Разработка набора синтетических олигонуклеотидных праймеров и его апробирование проводилось в лаборатории Дальневосточного регионального научно-методического центра по изучению энтеровирусных инфекций ФБУН Хабаровский НИИ эпидемиологии и микробиологии Роспотребнадзора.

Литература

1. Лукашев А.Н., Голицына Л.Н., Вакуленко Ю.А., Ахмадишина Л.В., Романенкова Н.И., Сапега Е.Ю. и др. Современные возможности и направления развития молекулярно-эпидемиологического мониторинга в надзоре за энтеровирусными инфекциями. Опыт Российской Федерации. Инфекция и иммунитет. 2018; 8 (4): 452-464.

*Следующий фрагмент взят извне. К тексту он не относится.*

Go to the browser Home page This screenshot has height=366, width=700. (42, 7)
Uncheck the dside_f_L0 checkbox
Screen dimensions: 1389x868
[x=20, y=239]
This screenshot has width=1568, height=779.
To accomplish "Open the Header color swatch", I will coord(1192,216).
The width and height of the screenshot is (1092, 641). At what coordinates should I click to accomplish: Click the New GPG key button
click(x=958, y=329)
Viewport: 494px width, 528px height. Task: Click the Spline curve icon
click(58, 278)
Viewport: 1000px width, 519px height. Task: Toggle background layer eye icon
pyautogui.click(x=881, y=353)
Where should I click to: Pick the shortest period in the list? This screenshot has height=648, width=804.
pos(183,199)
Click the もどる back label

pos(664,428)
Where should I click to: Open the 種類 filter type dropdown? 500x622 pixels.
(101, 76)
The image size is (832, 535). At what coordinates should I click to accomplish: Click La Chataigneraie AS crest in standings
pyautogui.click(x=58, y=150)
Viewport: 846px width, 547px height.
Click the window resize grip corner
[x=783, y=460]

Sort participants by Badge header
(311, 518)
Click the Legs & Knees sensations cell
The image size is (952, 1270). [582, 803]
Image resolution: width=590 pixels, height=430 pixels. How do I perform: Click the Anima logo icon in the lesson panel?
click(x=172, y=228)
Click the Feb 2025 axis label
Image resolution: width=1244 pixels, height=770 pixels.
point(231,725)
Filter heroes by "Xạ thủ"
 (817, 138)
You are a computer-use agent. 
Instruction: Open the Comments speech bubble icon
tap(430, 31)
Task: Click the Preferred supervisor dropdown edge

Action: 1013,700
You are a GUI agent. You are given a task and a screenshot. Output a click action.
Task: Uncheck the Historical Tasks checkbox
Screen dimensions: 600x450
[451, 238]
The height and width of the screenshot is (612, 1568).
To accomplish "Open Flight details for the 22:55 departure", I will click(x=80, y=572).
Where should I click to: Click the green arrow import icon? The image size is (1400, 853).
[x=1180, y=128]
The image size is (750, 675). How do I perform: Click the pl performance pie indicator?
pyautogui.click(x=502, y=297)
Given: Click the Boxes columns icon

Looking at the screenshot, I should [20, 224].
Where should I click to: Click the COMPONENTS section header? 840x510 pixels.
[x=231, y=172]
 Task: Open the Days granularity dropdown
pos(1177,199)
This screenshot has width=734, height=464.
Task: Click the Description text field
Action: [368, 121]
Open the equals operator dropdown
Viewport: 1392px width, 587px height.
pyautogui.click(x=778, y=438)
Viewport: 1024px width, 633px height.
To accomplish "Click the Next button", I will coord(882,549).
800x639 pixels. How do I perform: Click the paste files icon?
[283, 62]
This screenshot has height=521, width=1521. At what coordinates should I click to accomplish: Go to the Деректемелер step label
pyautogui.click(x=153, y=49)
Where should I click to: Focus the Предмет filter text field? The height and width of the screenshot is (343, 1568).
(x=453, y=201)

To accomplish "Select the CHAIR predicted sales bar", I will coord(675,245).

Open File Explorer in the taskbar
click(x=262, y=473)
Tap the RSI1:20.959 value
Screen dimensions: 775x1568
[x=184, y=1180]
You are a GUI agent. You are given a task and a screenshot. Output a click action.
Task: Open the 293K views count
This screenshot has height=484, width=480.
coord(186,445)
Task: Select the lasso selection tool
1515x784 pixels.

2. Lu QB, Zhang ХА, Wo Y et al. Circulation of Coxsackievirus A10 and A6 in hand-foot-mouth disease in China, 2009-2011. PLoS One. 2012; 7(12):e52073.

3. Nix WA, Oberste MS, Pallansch MA. Sensitive, seminested PCR amplification of VP1 sequences for direct identification of all enterovirus serotypes from original clinical specimens. J Clin Microbiol. 2006; 44(8):2698-704.

4. Nasri D, Bouslama L, Omar S, et al. Typing of human enterovirus by partial sequencing of VP2. J Clin Microbiol. 2007; 45(8): 2370-2379.

Приложение

Перечень последовательностей к заявке на изобретение

№ 2020130428 от 15.09.2020 г.

SEQ ID NO 1: gcaaggatac tgatgaagtg ac

SEQ ID NO 2: gttgctgttt gccattgaaa ggc

SEQ ID NO 3: cgtccgtaca tgctgcaa

SEQ ID NO 4: gcccaaattt acccatatta gc

Набор синтетических олигонуклеотидных праймеров для получения полной нуклеотидной последовательности гена VP1 энтеровируса Коксаки А10, содержащий две пары олигонуклеотидов, специфичных к последовательности гена VP1 энтеровируса Коксаки А10, обладающих активностью в полимеразной цепной реакции, имеющих следующую структуру:

1) Прямой: 5' GCAAGGATACTGATGAAGTGAC 3'

Обратный: 5' GTTGCTGTTTGCCATTGAAAGGC 3';

2) Прямой: 5' CGTCCGTACATGCTGCAA 3'

Обратный: 5' GCCCAAATTTACCCATATTAGC 3'.